··· Material provided

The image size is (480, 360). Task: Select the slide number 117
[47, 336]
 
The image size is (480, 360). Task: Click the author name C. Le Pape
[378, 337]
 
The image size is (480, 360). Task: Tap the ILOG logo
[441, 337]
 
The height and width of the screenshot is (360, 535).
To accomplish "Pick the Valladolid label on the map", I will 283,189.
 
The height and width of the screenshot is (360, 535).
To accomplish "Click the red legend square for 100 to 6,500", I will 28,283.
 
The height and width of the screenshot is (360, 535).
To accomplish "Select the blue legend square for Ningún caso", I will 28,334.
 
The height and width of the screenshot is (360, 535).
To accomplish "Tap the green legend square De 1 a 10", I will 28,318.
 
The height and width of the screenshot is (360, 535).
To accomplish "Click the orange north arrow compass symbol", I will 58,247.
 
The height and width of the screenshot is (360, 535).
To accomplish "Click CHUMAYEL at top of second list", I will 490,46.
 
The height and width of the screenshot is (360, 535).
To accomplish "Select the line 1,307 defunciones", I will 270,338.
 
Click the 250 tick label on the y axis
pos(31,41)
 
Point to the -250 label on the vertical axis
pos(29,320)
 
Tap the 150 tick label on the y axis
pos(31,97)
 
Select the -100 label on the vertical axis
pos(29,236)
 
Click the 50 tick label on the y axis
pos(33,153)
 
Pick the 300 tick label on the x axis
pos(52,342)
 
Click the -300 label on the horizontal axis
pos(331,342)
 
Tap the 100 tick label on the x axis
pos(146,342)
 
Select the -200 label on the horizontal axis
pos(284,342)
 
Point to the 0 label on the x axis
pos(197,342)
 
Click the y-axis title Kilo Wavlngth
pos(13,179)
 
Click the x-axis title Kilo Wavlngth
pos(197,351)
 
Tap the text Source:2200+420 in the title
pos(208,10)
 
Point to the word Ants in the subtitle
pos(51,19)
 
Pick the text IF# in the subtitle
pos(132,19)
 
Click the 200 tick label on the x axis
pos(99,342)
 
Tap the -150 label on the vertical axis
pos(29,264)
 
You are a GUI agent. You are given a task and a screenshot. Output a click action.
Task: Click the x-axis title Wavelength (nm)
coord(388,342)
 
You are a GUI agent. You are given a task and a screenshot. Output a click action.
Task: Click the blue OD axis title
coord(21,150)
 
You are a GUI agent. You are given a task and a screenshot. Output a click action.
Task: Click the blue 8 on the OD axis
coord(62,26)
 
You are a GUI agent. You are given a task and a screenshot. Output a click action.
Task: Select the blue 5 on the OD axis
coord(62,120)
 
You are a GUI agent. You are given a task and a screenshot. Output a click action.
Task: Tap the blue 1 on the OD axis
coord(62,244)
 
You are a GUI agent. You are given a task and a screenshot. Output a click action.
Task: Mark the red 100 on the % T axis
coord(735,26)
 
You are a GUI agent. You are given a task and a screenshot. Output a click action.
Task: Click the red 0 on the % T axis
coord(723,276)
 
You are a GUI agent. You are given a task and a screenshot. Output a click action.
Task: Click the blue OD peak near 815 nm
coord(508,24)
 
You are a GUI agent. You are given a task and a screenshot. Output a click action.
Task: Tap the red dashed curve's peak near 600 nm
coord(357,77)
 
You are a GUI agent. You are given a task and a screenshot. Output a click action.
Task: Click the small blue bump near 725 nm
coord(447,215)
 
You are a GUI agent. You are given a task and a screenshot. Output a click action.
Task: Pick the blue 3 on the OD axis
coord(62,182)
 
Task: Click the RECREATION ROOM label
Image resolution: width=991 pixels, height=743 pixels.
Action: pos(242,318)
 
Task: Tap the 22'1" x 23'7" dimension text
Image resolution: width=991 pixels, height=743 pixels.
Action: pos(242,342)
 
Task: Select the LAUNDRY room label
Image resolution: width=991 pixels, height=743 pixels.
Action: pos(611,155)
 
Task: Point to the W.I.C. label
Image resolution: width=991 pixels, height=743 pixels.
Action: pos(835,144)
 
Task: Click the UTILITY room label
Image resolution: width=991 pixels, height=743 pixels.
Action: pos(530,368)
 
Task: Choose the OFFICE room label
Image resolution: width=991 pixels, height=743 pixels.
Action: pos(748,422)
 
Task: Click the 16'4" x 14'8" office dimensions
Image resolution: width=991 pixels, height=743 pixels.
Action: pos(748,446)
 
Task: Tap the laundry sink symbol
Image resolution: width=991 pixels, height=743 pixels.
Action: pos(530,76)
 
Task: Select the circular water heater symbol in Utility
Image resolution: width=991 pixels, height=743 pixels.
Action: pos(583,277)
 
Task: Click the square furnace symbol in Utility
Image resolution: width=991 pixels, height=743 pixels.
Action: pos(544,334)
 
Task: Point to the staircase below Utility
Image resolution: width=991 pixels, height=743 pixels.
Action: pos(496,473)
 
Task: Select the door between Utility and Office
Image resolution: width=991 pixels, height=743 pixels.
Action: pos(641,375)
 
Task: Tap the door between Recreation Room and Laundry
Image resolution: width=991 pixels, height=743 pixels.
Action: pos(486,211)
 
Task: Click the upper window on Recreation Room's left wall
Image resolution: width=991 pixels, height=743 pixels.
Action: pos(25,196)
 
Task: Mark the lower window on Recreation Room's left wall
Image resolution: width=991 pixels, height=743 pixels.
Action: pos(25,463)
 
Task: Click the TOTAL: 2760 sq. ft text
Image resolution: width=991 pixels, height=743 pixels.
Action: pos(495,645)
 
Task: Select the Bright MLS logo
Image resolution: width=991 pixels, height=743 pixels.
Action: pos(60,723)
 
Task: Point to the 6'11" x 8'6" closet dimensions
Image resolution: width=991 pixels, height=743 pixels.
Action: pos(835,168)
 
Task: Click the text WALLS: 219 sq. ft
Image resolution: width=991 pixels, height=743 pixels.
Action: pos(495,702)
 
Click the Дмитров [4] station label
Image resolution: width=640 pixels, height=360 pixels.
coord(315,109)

······

### The task
Copy out every line of the listing above word for word.

### Solved exercise
The image size is (480, 360). Task: Select the slide number 117
[47, 336]
 
The image size is (480, 360). Task: Click the author name C. Le Pape
[378, 337]
 
The image size is (480, 360). Task: Tap the ILOG logo
[441, 337]
 
The height and width of the screenshot is (360, 535).
To accomplish "Pick the Valladolid label on the map", I will 283,189.
 
The height and width of the screenshot is (360, 535).
To accomplish "Click the red legend square for 100 to 6,500", I will 28,283.
 
The height and width of the screenshot is (360, 535).
To accomplish "Select the blue legend square for Ningún caso", I will 28,334.
 
The height and width of the screenshot is (360, 535).
To accomplish "Tap the green legend square De 1 a 10", I will 28,318.
 
The height and width of the screenshot is (360, 535).
To accomplish "Click the orange north arrow compass symbol", I will 58,247.
 
The height and width of the screenshot is (360, 535).
To accomplish "Click CHUMAYEL at top of second list", I will 490,46.
 
The height and width of the screenshot is (360, 535).
To accomplish "Select the line 1,307 defunciones", I will 270,338.
 
Click the 250 tick label on the y axis
pos(31,41)
 
Point to the -250 label on the vertical axis
pos(29,320)
 
Tap the 150 tick label on the y axis
pos(31,97)
 
Select the -100 label on the vertical axis
pos(29,236)
 
Click the 50 tick label on the y axis
pos(33,153)
 
Pick the 300 tick label on the x axis
pos(52,342)
 
Click the -300 label on the horizontal axis
pos(331,342)
 
Tap the 100 tick label on the x axis
pos(146,342)
 
Select the -200 label on the horizontal axis
pos(284,342)
 
Point to the 0 label on the x axis
pos(197,342)
 
Click the y-axis title Kilo Wavlngth
pos(13,179)
 
Click the x-axis title Kilo Wavlngth
pos(197,351)
 
Tap the text Source:2200+420 in the title
pos(208,10)
 
Point to the word Ants in the subtitle
pos(51,19)
 
Pick the text IF# in the subtitle
pos(132,19)
 
Click the 200 tick label on the x axis
pos(99,342)
 
Tap the -150 label on the vertical axis
pos(29,264)
 
You are a GUI agent. You are given a task and a screenshot. Output a click action.
Task: Click the x-axis title Wavelength (nm)
coord(388,342)
 
You are a GUI agent. You are given a task and a screenshot. Output a click action.
Task: Click the blue OD axis title
coord(21,150)
 
You are a GUI agent. You are given a task and a screenshot. Output a click action.
Task: Click the blue 8 on the OD axis
coord(62,26)
 
You are a GUI agent. You are given a task and a screenshot. Output a click action.
Task: Select the blue 5 on the OD axis
coord(62,120)
 
You are a GUI agent. You are given a task and a screenshot. Output a click action.
Task: Tap the blue 1 on the OD axis
coord(62,244)
 
You are a GUI agent. You are given a task and a screenshot. Output a click action.
Task: Mark the red 100 on the % T axis
coord(735,26)
 
You are a GUI agent. You are given a task and a screenshot. Output a click action.
Task: Click the red 0 on the % T axis
coord(723,276)
 
You are a GUI agent. You are given a task and a screenshot. Output a click action.
Task: Click the blue OD peak near 815 nm
coord(508,24)
 
You are a GUI agent. You are given a task and a screenshot. Output a click action.
Task: Tap the red dashed curve's peak near 600 nm
coord(357,77)
 
You are a GUI agent. You are given a task and a screenshot. Output a click action.
Task: Click the small blue bump near 725 nm
coord(447,215)
 
You are a GUI agent. You are given a task and a screenshot. Output a click action.
Task: Pick the blue 3 on the OD axis
coord(62,182)
 
Task: Click the RECREATION ROOM label
Image resolution: width=991 pixels, height=743 pixels.
Action: pos(242,318)
 
Task: Tap the 22'1" x 23'7" dimension text
Image resolution: width=991 pixels, height=743 pixels.
Action: pos(242,342)
 
Task: Select the LAUNDRY room label
Image resolution: width=991 pixels, height=743 pixels.
Action: pos(611,155)
 
Task: Point to the W.I.C. label
Image resolution: width=991 pixels, height=743 pixels.
Action: pos(835,144)
 
Task: Click the UTILITY room label
Image resolution: width=991 pixels, height=743 pixels.
Action: pos(530,368)
 
Task: Choose the OFFICE room label
Image resolution: width=991 pixels, height=743 pixels.
Action: pos(748,422)
 
Task: Click the 16'4" x 14'8" office dimensions
Image resolution: width=991 pixels, height=743 pixels.
Action: pos(748,446)
 
Task: Tap the laundry sink symbol
Image resolution: width=991 pixels, height=743 pixels.
Action: pos(530,76)
 
Task: Select the circular water heater symbol in Utility
Image resolution: width=991 pixels, height=743 pixels.
Action: pos(583,277)
 
Task: Click the square furnace symbol in Utility
Image resolution: width=991 pixels, height=743 pixels.
Action: pos(544,334)
 
Task: Point to the staircase below Utility
Image resolution: width=991 pixels, height=743 pixels.
Action: pos(496,473)
 
Task: Select the door between Utility and Office
Image resolution: width=991 pixels, height=743 pixels.
Action: pos(641,375)
 
Task: Tap the door between Recreation Room and Laundry
Image resolution: width=991 pixels, height=743 pixels.
Action: pos(486,211)
 
Task: Click the upper window on Recreation Room's left wall
Image resolution: width=991 pixels, height=743 pixels.
Action: pos(25,196)
 
Task: Mark the lower window on Recreation Room's left wall
Image resolution: width=991 pixels, height=743 pixels.
Action: pos(25,463)
 
Task: Click the TOTAL: 2760 sq. ft text
Image resolution: width=991 pixels, height=743 pixels.
Action: pos(495,645)
 
Task: Select the Bright MLS logo
Image resolution: width=991 pixels, height=743 pixels.
Action: pos(60,723)
 
Task: Point to the 6'11" x 8'6" closet dimensions
Image resolution: width=991 pixels, height=743 pixels.
Action: pos(835,168)
 
Task: Click the text WALLS: 219 sq. ft
Image resolution: width=991 pixels, height=743 pixels.
Action: pos(495,702)
 
Click the Дмитров [4] station label
Image resolution: width=640 pixels, height=360 pixels.
coord(315,109)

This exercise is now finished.